Um britânico diagnosticado com hantavírus afirmou estar isolado em um hospital após ser retirado do cruzeiro MV Hondius, embarcação que se tornou o centro de um surto internacional da doença. Martin Anstee, de 56 anos, trabalhava como guia de expedição no navio e foi evacuado junto de outras duas pessoas na quarta-feira. As informações são do Sky News.
Levado para um hospital na Holanda, Anstee contou à emissora Sky News que seu estado de saúde é estável, mas que ainda precisa passar por diversos exames para que os médicos tenham um diagnóstico mais detalhado.
Estou bem no momento, mas ainda há muitos testes a serem feitos Martin Anstee, diagnosticado com hantavírus
O britânico, ex-policial e fotógrafo de vida selvagem, disse não saber quanto tempo ficará internado.
Estou em isolamento neste momento Martin Anstee
Sobre os sintomas, preferiu não dar detalhes, explicando apenas que os médicos devem ter uma avaliação mais clara nos próximos dias.
Três pessoas morreram de hantavírus
Até agora, três pessoas morreram após casos do vírus serem identificados a bordo do MV Hondius, navio de bandeira holandesa. A Organização Mundial da Saúde (OMS) confirmou que o número de infecções chegou a cinco.

O hantavírus é normalmente transmitido por roedores infectados. A contaminação ocorre quando partículas presentes em fezes, urina ou saliva desses animais se espalham pelo ar e são inaladas por humanos.
Enquanto isso, duas pessoas que estavam no cruzeiro retornaram por conta própria ao Reino Unido e seguem em autoisolamento, embora não apresentem sintomas, segundo a Agência de Segurança em Saúde britânica.
Após a retirada dos passageiros contaminados, o MV Hondius deixou Praia, capital de Cabo Verde, onde estava ancorado, e segue viagem rumo às Ilhas Canárias. A previsão é que o trajeto dure entre três e quatro dias. Quando chegar ao destino, cerca de 140 passageiros e tripulantes deixarão a embarcação.
As autoridades britânicas alertaram que o período de isolamento após exposição ao vírus pode chegar a oito semanas em casos mais cautelosos. Ainda assim, os órgãos de saúde reforçam que o risco para a população em geral permanece muito baixo.
A epidemiologista Maria Van Kerkhove, da OMS, minimizou temores sobre uma possível crise global e afirmou que o surto “não é a próxima COVID-19”.

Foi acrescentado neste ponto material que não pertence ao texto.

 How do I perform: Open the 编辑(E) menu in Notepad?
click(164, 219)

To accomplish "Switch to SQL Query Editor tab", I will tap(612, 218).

Investigadores acreditam que a origem da contaminação possa estar ligada a um casal que participou de uma atividade de observação de aves em Ushuaia, na Argentina. Segundo autoridades ouvidas pela Associated Press, os passageiros teriam sido expostos a roedores infectados em um aterro sanitário da cidade mais austral do planeta antes de embarcarem no cruzeiro.